Robust Control of Water Distribution Networks Under Drought Stress: A Multi-Agent Curriculum Learning Approach
摘要
Multi-Agent Reinforcement Learning (MARL) for water distribution networks often exhibits policy brittleness when exposed to out-of-distribution stressors. This study introduces a Multi-Phase Curriculum Learning (MPCL) framework designed to enhance resilience under stochastic drought conditions. Leveraging real-world hydrological data from Seattle, WA, agents are transitioned through staged training phases that progressively expose them to increasing environmental stress.
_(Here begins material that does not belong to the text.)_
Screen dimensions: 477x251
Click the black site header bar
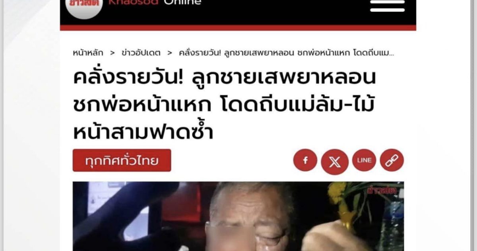[238, 12]
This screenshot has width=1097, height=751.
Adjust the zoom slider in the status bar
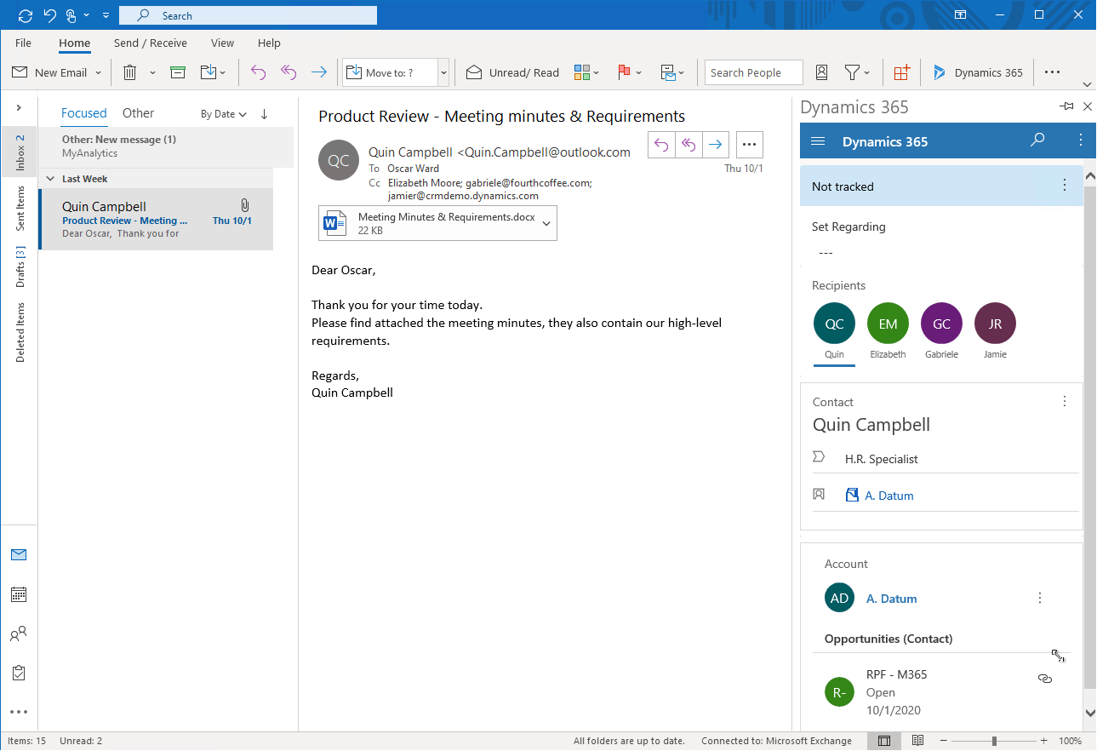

Statistical validation across five independent seeds (n = 5) demonstrates that MPCL achieves a 95% reduction in violation variance (σ: 39.3 → 1.8) compared to standard MAPPO baselines, substantially improving cross-seed operational stability. Furthermore, the framework reduces system oversupply by 52.3% during severe drought while suppressing oscillatory depletion dynamics, representing a significant gain in hydraulic efficiency. Behavioral analysis identifies an emergent coordination mechanism, termed “Predictive Throttling,” wherein agents utilize latent communication to coordinate resource preservation as hydraulic stress intensifies. Run-length analysis further reveals suppression of oscillatory collapse-recovery behavior and convergence toward a temporally stable low-storage operating regime. These findings demonstrate that curriculum-staged training induces stable degradation dynamics and suppresses oscillatory collapse–recovery behavior, supporting the deployment of robust, coordinated AI in critical municipal infrastructure systems.